■ Data extracted from a collection:
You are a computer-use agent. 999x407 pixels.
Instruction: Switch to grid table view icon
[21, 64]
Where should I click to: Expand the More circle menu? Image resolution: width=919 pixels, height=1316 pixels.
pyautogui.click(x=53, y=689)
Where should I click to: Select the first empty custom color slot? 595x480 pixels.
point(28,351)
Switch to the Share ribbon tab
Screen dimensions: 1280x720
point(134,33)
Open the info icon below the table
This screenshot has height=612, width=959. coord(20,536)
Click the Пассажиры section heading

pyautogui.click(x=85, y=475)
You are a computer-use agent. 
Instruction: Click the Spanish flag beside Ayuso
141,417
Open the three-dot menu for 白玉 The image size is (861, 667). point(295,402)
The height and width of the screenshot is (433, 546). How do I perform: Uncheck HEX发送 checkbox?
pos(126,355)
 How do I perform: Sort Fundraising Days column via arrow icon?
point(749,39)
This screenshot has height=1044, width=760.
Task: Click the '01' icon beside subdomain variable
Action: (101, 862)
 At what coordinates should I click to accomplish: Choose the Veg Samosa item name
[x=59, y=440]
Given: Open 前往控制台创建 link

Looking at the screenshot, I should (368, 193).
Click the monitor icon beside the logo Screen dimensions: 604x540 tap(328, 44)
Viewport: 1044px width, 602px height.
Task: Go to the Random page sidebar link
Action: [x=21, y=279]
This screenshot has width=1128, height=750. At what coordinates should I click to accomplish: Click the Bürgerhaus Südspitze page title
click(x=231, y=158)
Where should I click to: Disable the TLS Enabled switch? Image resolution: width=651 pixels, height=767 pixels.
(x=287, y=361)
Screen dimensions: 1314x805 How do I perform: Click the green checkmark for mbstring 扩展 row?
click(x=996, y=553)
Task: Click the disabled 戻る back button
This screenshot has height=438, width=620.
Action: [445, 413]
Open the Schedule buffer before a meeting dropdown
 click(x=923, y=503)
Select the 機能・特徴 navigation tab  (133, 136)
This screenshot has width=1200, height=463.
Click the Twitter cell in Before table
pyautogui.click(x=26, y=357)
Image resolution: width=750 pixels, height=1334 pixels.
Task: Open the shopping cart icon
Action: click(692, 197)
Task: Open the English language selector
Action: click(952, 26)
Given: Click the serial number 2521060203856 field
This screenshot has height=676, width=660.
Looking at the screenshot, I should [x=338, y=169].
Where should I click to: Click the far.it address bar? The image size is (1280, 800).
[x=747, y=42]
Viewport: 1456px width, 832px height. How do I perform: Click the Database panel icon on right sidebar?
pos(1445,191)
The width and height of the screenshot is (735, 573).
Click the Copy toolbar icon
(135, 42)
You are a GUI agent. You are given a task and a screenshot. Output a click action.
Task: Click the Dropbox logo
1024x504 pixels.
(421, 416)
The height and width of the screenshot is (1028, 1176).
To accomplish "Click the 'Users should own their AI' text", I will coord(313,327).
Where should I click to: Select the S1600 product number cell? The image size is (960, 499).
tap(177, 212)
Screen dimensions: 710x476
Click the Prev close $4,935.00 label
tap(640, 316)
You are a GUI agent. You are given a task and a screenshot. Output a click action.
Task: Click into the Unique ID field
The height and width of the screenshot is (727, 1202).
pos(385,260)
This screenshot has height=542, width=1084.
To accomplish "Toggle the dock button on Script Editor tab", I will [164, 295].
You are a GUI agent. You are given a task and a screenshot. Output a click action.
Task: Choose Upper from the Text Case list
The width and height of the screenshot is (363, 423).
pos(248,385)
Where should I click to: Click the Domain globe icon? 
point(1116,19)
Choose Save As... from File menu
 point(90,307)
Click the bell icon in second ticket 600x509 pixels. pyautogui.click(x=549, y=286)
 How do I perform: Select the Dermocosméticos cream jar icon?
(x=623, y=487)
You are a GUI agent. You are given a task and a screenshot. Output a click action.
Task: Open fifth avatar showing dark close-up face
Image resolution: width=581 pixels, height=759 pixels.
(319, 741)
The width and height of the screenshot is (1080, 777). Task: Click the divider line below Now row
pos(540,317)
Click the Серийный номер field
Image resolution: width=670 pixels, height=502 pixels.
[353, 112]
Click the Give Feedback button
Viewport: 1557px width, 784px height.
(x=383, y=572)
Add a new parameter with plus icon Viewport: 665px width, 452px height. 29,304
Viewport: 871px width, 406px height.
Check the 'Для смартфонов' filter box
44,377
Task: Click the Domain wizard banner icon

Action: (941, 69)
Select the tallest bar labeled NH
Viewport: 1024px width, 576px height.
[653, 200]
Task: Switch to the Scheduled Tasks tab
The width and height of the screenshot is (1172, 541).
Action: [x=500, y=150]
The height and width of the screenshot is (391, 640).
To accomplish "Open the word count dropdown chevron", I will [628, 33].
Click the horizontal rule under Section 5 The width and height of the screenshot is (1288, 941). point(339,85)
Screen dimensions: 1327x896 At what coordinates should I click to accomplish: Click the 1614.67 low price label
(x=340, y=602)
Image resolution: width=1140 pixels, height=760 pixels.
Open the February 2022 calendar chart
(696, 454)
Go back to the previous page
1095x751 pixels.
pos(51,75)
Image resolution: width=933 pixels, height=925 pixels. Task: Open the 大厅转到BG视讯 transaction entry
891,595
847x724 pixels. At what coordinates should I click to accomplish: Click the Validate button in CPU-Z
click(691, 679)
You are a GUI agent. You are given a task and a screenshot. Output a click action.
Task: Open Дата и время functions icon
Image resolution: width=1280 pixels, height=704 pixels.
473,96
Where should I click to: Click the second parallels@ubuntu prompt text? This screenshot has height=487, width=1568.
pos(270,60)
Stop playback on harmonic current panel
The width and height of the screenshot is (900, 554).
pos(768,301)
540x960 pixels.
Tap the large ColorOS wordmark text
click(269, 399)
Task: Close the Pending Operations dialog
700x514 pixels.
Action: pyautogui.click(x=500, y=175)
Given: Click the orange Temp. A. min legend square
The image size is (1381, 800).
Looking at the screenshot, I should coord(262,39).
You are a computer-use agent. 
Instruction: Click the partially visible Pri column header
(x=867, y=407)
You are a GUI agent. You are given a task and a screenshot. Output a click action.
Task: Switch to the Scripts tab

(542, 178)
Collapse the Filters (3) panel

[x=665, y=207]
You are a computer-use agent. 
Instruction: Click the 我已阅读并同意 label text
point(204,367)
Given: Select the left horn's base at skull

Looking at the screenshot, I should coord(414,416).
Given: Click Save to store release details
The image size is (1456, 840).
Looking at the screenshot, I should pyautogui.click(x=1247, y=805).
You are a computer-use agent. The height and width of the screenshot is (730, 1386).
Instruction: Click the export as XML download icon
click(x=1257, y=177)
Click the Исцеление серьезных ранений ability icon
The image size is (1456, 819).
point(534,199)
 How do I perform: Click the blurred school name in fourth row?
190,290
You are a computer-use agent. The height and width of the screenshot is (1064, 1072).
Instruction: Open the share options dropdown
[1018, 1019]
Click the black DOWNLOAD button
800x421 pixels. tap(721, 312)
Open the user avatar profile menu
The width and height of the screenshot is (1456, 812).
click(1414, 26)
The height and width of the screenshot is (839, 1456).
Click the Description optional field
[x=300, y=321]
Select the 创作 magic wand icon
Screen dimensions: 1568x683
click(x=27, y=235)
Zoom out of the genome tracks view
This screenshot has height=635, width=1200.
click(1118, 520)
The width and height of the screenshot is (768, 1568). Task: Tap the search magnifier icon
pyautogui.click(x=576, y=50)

■ Task brief:
Every line holding the string "will" should be copied here, so please find those lines in the data.

■ Task solution:
To accomplish "Click the 'Users should own their AI' text", I will coord(313,327).
To accomplish "Toggle the dock button on Script Editor tab", I will [164, 295].
To accomplish "Open the word count dropdown chevron", I will [628, 33].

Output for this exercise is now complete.